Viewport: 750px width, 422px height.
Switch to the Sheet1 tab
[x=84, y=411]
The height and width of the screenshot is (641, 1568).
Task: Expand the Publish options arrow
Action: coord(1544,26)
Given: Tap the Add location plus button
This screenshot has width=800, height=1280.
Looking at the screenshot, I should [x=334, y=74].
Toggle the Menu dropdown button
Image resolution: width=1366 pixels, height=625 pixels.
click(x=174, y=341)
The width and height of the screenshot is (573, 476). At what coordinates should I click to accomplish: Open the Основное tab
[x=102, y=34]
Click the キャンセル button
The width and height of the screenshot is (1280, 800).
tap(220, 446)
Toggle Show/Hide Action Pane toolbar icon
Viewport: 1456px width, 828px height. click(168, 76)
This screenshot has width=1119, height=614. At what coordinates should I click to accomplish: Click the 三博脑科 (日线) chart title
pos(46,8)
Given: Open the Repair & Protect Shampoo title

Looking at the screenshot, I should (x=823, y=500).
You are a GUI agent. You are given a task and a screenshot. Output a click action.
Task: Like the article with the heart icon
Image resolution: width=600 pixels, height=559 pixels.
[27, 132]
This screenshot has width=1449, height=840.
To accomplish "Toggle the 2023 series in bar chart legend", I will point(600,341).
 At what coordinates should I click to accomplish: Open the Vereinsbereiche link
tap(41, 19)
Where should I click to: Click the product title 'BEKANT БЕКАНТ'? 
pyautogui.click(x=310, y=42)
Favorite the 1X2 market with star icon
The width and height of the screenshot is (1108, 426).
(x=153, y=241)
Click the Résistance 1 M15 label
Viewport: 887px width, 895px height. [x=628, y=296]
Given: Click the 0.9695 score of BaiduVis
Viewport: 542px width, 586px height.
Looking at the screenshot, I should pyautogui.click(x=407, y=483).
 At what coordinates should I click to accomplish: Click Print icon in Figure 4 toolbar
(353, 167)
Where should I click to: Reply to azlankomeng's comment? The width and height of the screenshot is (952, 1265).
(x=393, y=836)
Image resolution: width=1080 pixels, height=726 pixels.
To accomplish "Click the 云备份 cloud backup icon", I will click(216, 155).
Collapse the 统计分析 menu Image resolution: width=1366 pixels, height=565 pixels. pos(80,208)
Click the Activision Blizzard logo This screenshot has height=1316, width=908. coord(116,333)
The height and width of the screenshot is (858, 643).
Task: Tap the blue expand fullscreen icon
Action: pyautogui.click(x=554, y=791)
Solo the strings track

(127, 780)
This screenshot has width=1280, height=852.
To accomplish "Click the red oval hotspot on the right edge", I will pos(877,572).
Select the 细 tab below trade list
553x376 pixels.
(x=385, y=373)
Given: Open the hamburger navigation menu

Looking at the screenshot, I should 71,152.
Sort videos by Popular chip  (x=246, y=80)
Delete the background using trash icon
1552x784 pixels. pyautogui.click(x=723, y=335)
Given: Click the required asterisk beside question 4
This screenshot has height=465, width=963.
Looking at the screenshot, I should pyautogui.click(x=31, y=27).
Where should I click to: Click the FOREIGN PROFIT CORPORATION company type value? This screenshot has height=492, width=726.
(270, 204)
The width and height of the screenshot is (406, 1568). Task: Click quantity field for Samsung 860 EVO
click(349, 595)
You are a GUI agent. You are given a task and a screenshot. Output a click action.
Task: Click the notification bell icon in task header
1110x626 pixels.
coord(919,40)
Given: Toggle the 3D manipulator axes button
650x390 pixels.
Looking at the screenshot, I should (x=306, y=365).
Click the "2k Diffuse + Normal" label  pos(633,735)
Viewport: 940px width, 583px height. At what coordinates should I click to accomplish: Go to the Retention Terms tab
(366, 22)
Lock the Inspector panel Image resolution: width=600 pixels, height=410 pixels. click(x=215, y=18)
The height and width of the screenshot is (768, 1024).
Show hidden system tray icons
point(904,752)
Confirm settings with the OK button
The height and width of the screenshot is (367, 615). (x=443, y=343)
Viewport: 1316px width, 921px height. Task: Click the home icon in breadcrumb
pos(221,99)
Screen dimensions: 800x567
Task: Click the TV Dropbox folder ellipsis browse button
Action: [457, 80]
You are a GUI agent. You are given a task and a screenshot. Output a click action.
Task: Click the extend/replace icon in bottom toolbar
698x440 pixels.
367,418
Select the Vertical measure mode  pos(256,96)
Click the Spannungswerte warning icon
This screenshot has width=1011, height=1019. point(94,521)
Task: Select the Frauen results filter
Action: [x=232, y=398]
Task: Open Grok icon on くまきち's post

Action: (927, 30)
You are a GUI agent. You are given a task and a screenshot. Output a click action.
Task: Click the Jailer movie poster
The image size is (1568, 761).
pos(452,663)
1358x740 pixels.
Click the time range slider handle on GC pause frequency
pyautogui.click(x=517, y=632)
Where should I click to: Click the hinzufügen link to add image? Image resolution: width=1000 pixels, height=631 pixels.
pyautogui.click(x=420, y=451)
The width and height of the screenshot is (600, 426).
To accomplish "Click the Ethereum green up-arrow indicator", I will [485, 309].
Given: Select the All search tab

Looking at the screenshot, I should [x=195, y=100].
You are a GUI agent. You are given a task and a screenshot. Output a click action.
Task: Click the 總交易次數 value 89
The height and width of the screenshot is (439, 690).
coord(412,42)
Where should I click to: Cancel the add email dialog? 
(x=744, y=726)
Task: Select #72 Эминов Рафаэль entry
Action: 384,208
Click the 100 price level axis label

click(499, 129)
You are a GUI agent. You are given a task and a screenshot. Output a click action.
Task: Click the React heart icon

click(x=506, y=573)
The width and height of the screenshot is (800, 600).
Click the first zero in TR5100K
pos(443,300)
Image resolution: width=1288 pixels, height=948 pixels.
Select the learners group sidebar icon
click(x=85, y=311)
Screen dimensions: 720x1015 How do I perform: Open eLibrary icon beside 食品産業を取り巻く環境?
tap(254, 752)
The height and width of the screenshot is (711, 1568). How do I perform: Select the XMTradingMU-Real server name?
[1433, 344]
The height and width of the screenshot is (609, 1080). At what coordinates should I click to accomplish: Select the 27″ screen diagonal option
+++++
EXERCISE DIRECTIONS:
Within the material above, extract exactly the lines that start at the line containing "Given: Click the required" and stop after the line containing "Task: Click the extend/replace", and only those.

YOUR SOLUTION:
Given: Click the required asterisk beside question 4
This screenshot has height=465, width=963.
Looking at the screenshot, I should pyautogui.click(x=31, y=27).
Where should I click to: Click the FOREIGN PROFIT CORPORATION company type value? This screenshot has height=492, width=726.
(270, 204)
The width and height of the screenshot is (406, 1568). Task: Click quantity field for Samsung 860 EVO
click(349, 595)
You are a GUI agent. You are given a task and a screenshot. Output a click action.
Task: Click the notification bell icon in task header
1110x626 pixels.
coord(919,40)
Given: Toggle the 3D manipulator axes button
650x390 pixels.
Looking at the screenshot, I should (x=306, y=365).
Click the "2k Diffuse + Normal" label  pos(633,735)
Viewport: 940px width, 583px height. At what coordinates should I click to accomplish: Go to the Retention Terms tab
(366, 22)
Lock the Inspector panel Image resolution: width=600 pixels, height=410 pixels. click(x=215, y=18)
The height and width of the screenshot is (768, 1024).
Show hidden system tray icons
point(904,752)
Confirm settings with the OK button
The height and width of the screenshot is (367, 615). (x=443, y=343)
Viewport: 1316px width, 921px height. Task: Click the home icon in breadcrumb
pos(221,99)
Screen dimensions: 800x567
Task: Click the TV Dropbox folder ellipsis browse button
Action: [457, 80]
You are a GUI agent. You are given a task and a screenshot. Output a click action.
Task: Click the extend/replace icon in bottom toolbar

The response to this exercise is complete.